Earlier in the year, Telstra announced plans to make one of the world’s biggest WiFi networks, making it possible to get WiFi where ever you go at a small cost, and it looks to start up shortly ahead of the expected 2015 roll-out.
It’s an interesting plan to provide wireless networking to anyone in Australia with a small charge, even offering access slightly out of the country, with the service offering WiFi where ever you go — inside, outside, and in regions where 4G may not be, with the price possibly being more logical for some than the charge of downloads in a plan.
For some people, it will even be free, with the charge to access Telstra’s nation-wide WiFi network only applying to people who aren’t a part of Telstra’s home broadband network or home broadband customers who haven’t joined the WiFi trial to share a portion of their network as part of the program.

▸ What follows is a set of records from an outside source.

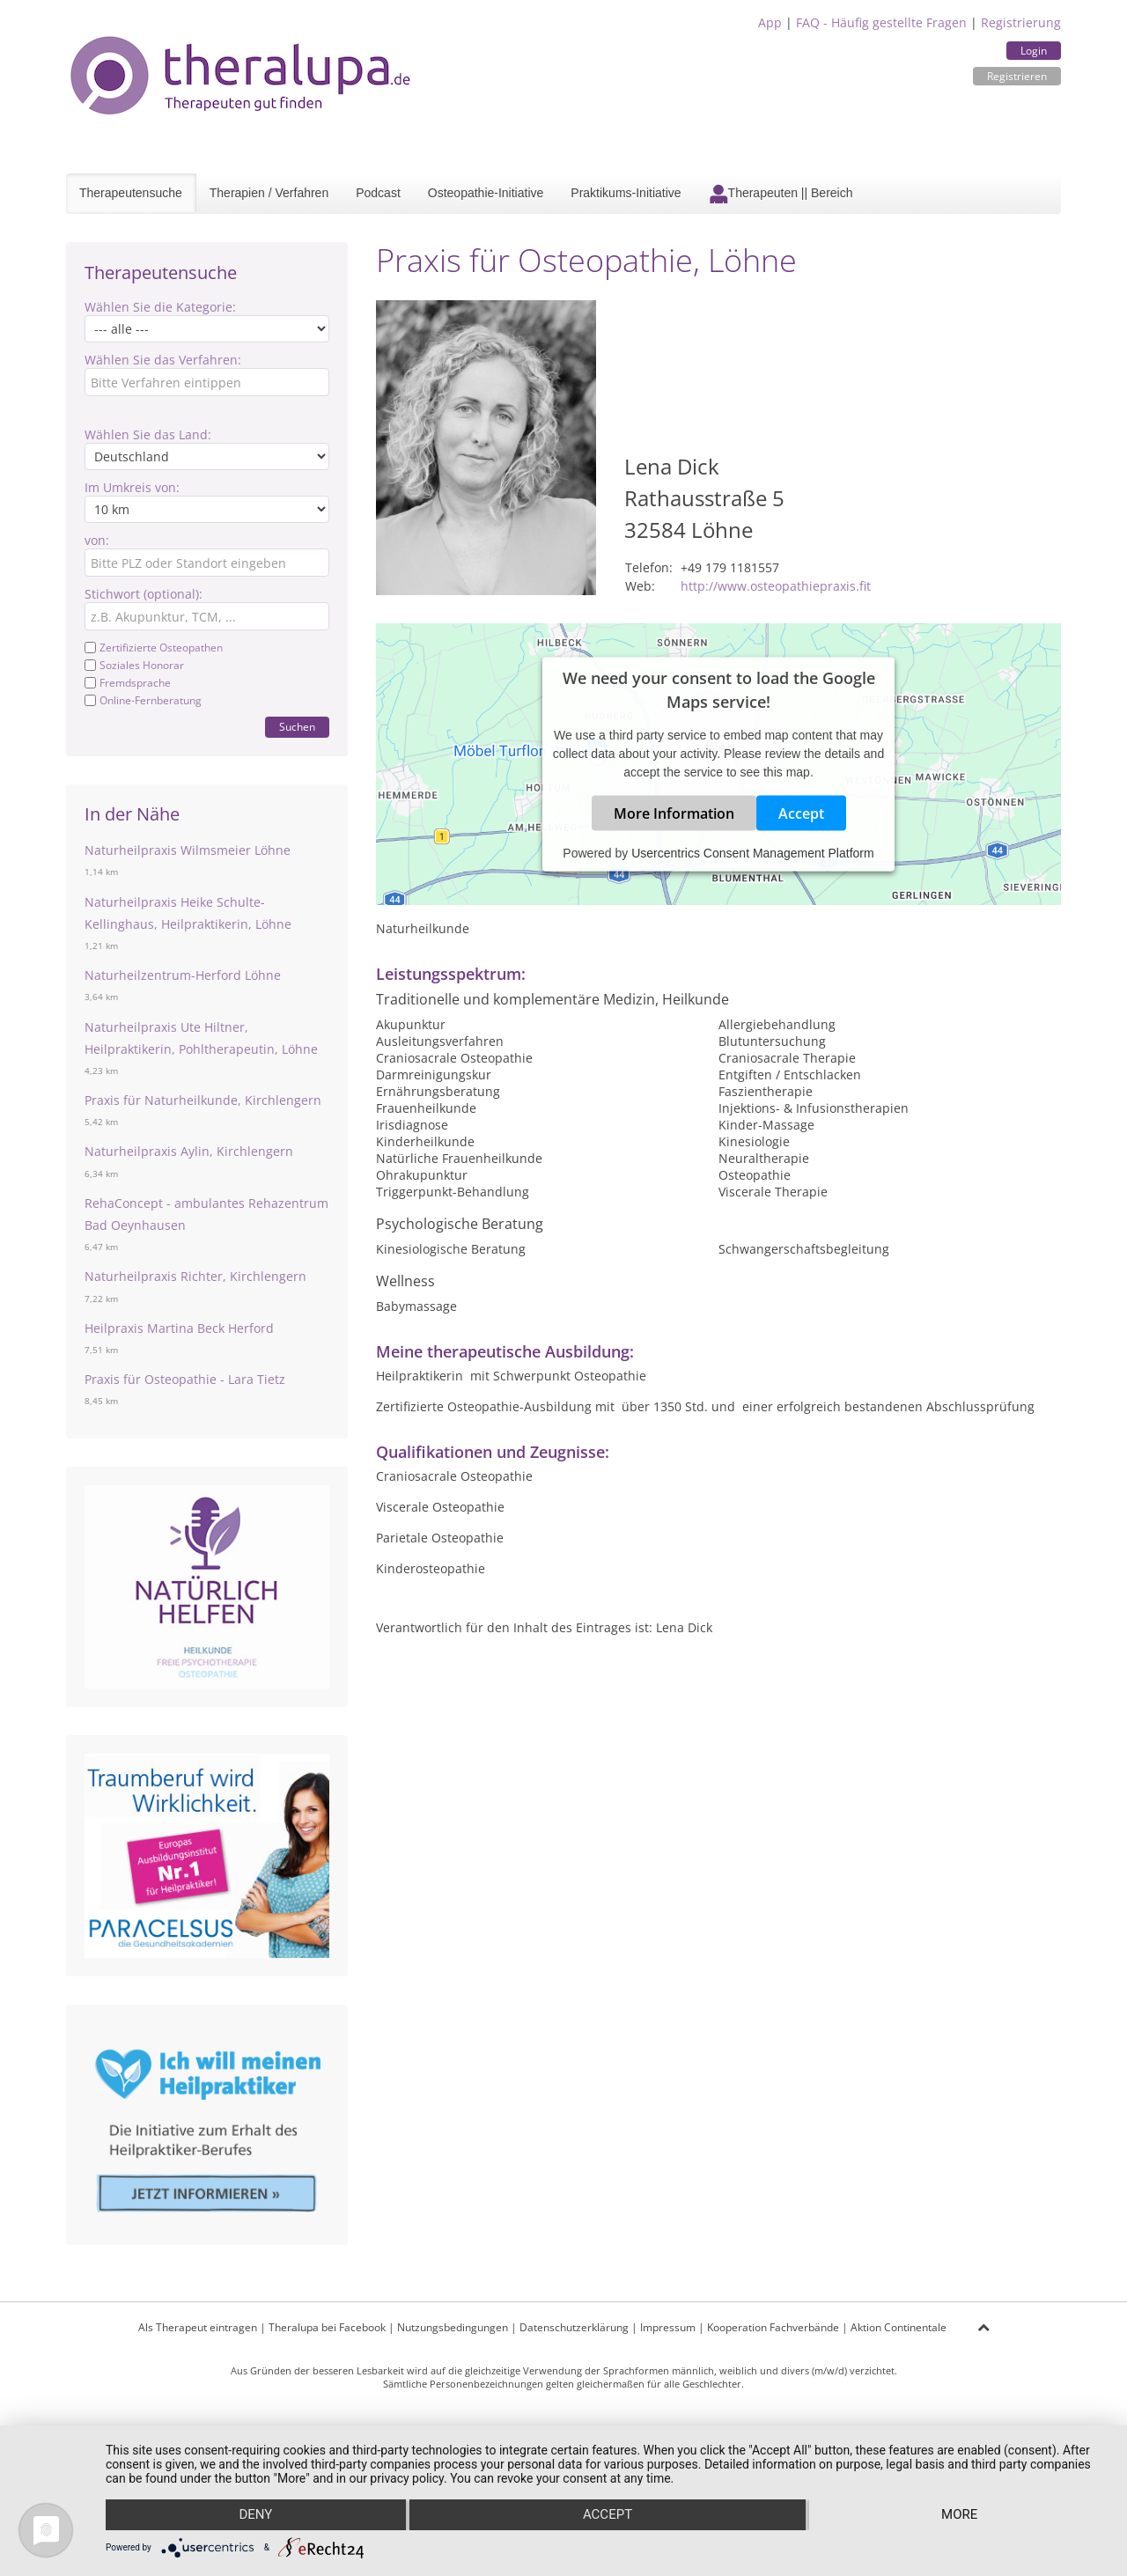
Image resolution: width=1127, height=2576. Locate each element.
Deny (255, 2515)
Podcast (378, 193)
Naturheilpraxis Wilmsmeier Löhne (188, 850)
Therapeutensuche (130, 193)
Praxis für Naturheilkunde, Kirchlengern (203, 1100)
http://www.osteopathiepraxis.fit (776, 586)
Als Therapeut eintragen (197, 2327)
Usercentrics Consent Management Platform (752, 853)
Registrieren (1017, 76)
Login (1033, 50)
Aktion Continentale (899, 2327)
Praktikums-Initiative (626, 193)
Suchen (297, 726)
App (770, 22)
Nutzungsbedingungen (452, 2327)
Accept (801, 813)
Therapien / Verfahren (269, 193)
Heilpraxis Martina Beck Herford (179, 1328)
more (960, 2515)
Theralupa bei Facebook (327, 2327)
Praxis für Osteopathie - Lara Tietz (185, 1379)
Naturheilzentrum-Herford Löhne (183, 975)
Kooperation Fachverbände (773, 2327)
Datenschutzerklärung (574, 2327)
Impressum (668, 2327)
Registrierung (1021, 22)
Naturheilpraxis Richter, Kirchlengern (195, 1276)
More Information (674, 813)
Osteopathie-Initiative (486, 193)
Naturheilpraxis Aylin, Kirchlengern (189, 1151)
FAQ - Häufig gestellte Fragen (881, 22)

Earlier in the year, it was expected the service would launch in early 2015, but Telstra is even beating its own expectations with a plan to launch some of the WiFi hotspots as early as November, as the telco builds the WiFi hotspot technology into its payphones.
“From Bondi Beach in Sydney to the retail hubs of Bourke Street Mall and Queen Street Mall in Melbourne and Brisbane we have selected some of this summer’s most popular destinations for our trial which will launch in November,” said Gordon Ballantyne,” Group Executive of Telstra’s Retail arm.
“It is not just CBD locations that are set to benefit from this trial. Regional Australia will also form a major part of Australia’s biggest Wi-Fi network with a focus on regional hubs and tourist destinations in the first 1,000 sites.”
Those sites will also include Bondi Beach in NSW, Hay Street Mall in South Australia, Rundle Mall in South Australia, and Northern Territory’s Smith Street Mall, as Telstra starts off in the people thoroughfares that are the “malls” of Australia, though we’re also told that Telstra will be bringing the WiFi support to sporting grounds too, including Etihad Stadium in Melbourne, the Sydney Cricket Ground (in Sydney), with more venues to come.
“Australians love to be connected and the new hotspots will allow them to browse the internet, check emails or upload photos to social media when they are sitting at a café, shopping in retail stores, or waiting for the bus, train or tram in range of a hotspot,” said Mr. Ballantyne.
Telstra has yet to release payment plans for people outside its home broadband network to join up and use the Telstra WiFi system, but has said that it will also include support for hotspots around the world, with more than 12 million international hotspots in 200 countries including Germany, South Africa, Japan, Greece, and the UK.